A reporter from the Daily-Press of Newport News, Virginia, caught up with President Obama's former mentor and pastor, Rev. Jeremiah Wright, story this week at the 95th annual Hampton University Ministers' Conference.
Asked if he's spoken to his former parishioner since he become President, Wright told David Squires, "them Jews ain't going to let him talk to me. I told my baby daughter that he'll talk to me in five years when he's a lame duck, or in eight years when he's out of office."
In his new book Renegade: The Making of a President, erstwhile Newsweek reporter Richard Wolffe writes about a secret meeting then-candidate Obama had with Rev. Wright during that period in which the fiery minister threatened to derail his then-parishioner's path to the Democratic presidential nomination.

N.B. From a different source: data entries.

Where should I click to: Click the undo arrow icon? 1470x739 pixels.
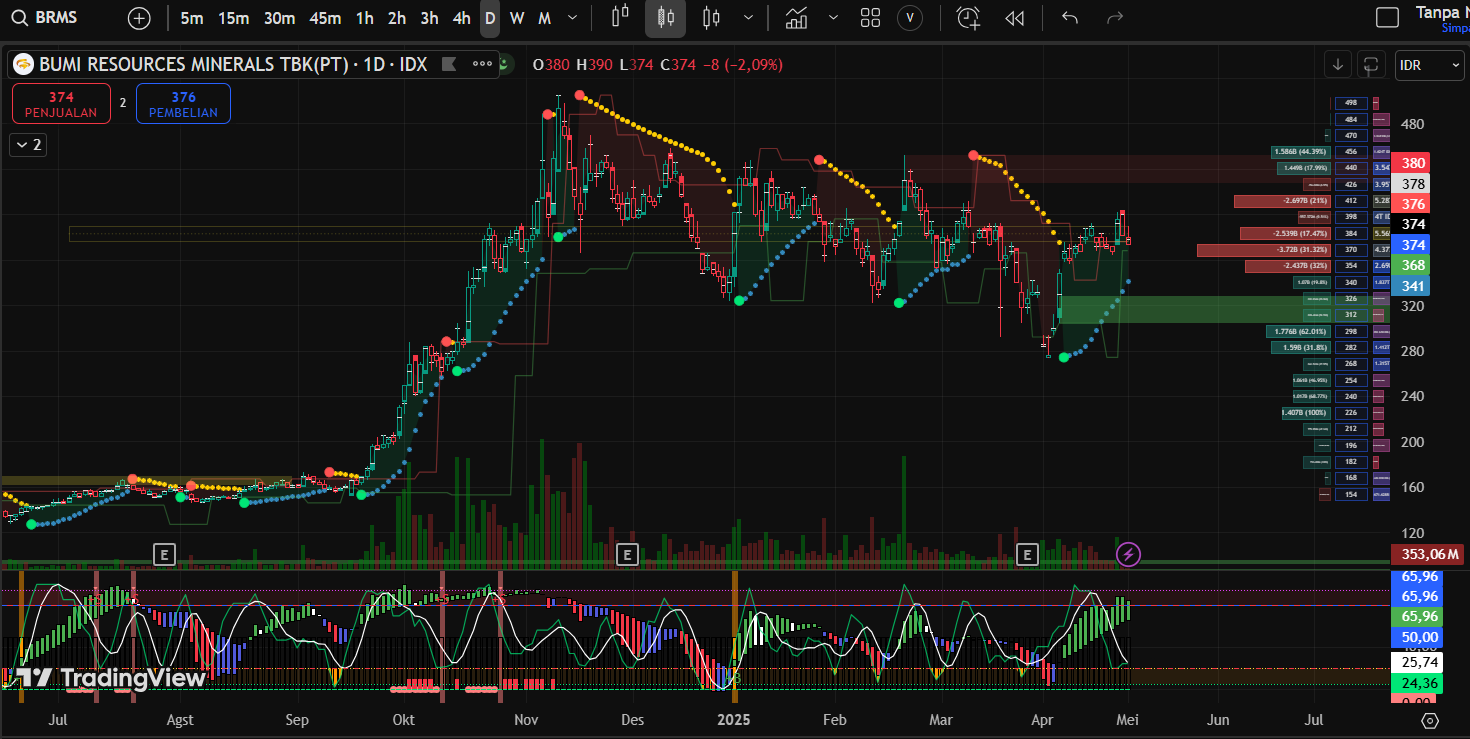(1070, 18)
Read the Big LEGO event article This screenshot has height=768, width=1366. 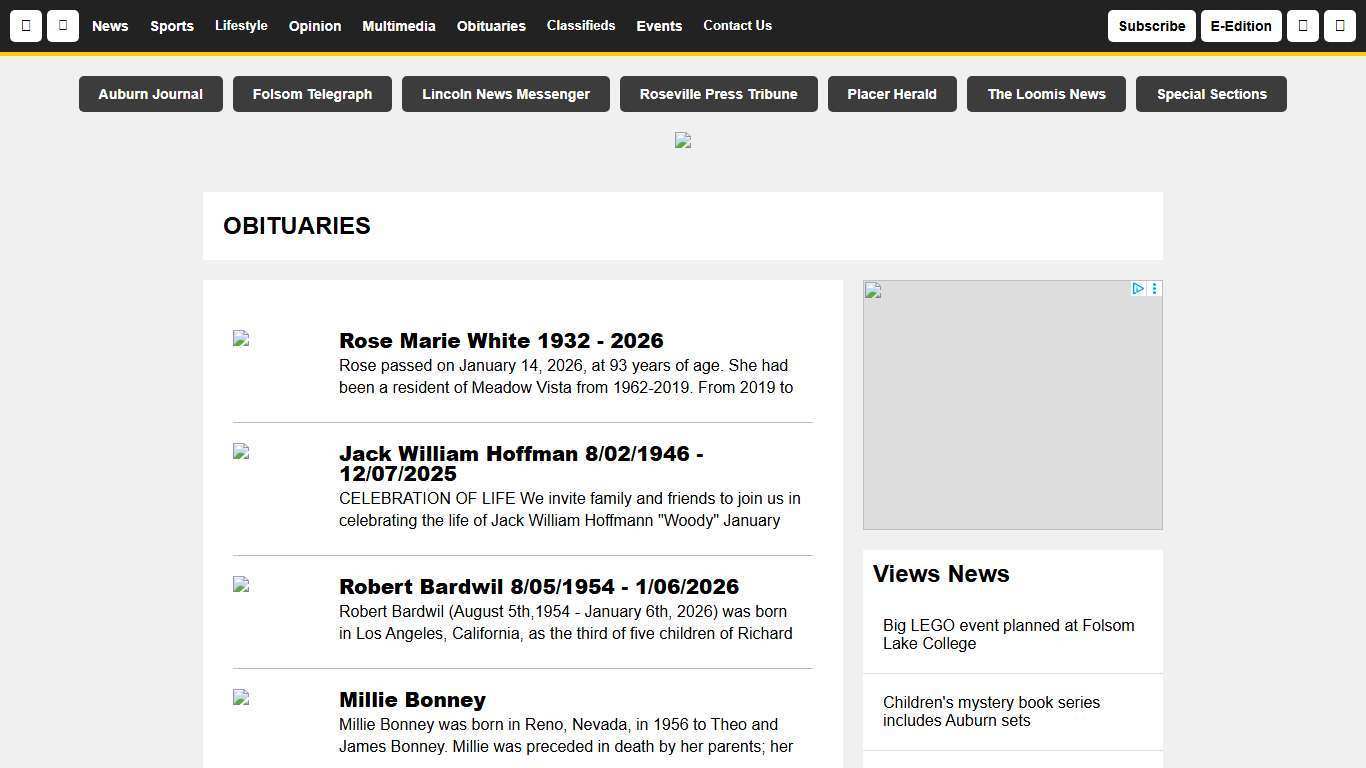coord(1008,634)
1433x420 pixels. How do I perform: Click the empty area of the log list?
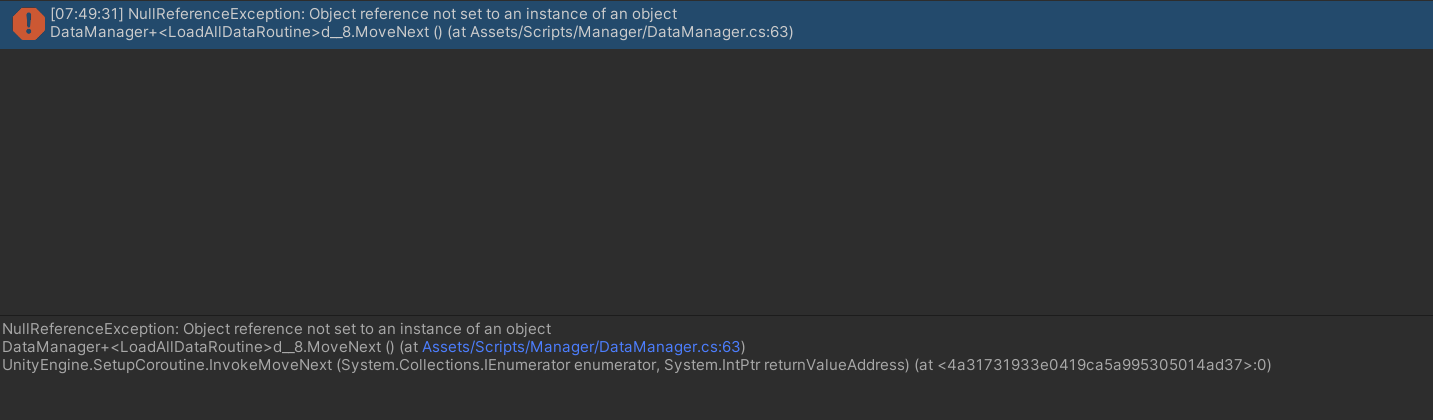tap(716, 180)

"It was time to talk directly to Wright," Wolffe writes. "Obama’s friends at Trinity tried to talk their pastor out of his comeback tour. But by now the church was deeply divided between Obama supporters and Wright supporters, and the conversation was going nowhere. So the candidate decided to go see Wright himself in secret, in Chicago. First came the dance over where to meet: one intermediary suggested a neutral location, but Obama said he was happy to go wherever Wright wanted. They ended up talking at Wright’s home, and Obama tried to adopt the tone of a concerned friend giving advice. He did not want to tell his former pastor what to do, but he did want to nudge him in the right direction by making him aware of what was about to happen. Wright wasn’t heading for vindication; he was heading for vilification.
“'Look, you’re a pastor, you have your own role to play,' Obama said. 'But I can tell you how politics in the cable and blog age works. Here’s what you need to anticipate: that it’s going to be a media circus. But obviously, you need to do what you need to do.'
"Wright felt embattled and wanted to tell his side of the story to the rest of the world. He thanked Obama for his opinion, but looked and sounded like the aggrieved party.

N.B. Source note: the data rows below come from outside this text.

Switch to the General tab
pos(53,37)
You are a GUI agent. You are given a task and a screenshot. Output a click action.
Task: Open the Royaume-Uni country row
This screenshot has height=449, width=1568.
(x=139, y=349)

"After Wright’s disastrous appearance at the National Press Club in Washington, and Obama’s swift decision to sever all ties with his former pastor, the campaign’s polling numbers showed a steep decline in Indiana.
"On the night before Indiana’s primary, Obama’s senior aides were convinced they were headed for outright defeat. 'How could someone I knew, someone I trusted, do this to me?' Obama said.
"Obama and his aides were proved wrong. They won North Carolina by fifteen points, lost Indiana by just one point, and beat Reverend Wright once and for all."